[Stored records]
Start of Block

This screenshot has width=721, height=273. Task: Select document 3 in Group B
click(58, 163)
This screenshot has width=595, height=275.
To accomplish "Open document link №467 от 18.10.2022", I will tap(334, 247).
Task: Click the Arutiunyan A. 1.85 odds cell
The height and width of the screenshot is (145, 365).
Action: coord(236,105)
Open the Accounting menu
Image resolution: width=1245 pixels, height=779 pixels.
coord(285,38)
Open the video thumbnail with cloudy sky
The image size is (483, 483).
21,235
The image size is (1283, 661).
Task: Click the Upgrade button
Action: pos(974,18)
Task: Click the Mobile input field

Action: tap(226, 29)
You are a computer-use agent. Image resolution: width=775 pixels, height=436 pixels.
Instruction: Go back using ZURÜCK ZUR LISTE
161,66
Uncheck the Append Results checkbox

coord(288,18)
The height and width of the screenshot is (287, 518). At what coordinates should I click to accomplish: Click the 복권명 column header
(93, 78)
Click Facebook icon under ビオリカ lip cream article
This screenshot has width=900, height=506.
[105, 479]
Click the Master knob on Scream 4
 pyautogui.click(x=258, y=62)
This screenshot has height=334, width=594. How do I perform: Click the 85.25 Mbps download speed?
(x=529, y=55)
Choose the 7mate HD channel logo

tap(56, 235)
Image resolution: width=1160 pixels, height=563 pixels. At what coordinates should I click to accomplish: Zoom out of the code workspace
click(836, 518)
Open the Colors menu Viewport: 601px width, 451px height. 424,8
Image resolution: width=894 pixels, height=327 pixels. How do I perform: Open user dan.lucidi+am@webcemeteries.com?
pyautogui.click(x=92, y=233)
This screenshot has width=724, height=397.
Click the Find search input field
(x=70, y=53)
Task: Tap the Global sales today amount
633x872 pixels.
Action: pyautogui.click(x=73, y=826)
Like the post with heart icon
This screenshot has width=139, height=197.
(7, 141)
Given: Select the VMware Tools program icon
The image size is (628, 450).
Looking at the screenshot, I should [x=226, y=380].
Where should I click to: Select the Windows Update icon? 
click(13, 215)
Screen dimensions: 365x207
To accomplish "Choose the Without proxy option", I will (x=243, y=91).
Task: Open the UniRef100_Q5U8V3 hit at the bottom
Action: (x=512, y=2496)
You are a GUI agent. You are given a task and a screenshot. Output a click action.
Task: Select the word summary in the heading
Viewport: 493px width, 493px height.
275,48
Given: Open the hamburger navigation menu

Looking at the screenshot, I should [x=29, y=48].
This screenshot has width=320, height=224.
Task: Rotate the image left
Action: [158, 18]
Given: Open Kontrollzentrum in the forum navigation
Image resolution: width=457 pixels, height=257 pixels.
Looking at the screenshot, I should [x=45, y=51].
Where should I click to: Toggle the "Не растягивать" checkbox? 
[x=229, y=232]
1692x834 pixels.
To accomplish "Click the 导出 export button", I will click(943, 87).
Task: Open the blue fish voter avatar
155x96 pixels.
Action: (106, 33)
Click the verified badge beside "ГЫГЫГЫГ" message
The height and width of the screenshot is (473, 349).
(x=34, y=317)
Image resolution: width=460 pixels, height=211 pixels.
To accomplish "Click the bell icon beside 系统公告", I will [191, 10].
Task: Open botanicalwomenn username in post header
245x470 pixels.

End of Block

Print exactly the lines above, between the one holding "This screenshot has width=595, height=275." and the one holding "Task: Click the Arutiunyan A. 1.85 odds cell", inclusive, and nothing besides.

This screenshot has width=595, height=275.
To accomplish "Open document link №467 от 18.10.2022", I will tap(334, 247).
Task: Click the Arutiunyan A. 1.85 odds cell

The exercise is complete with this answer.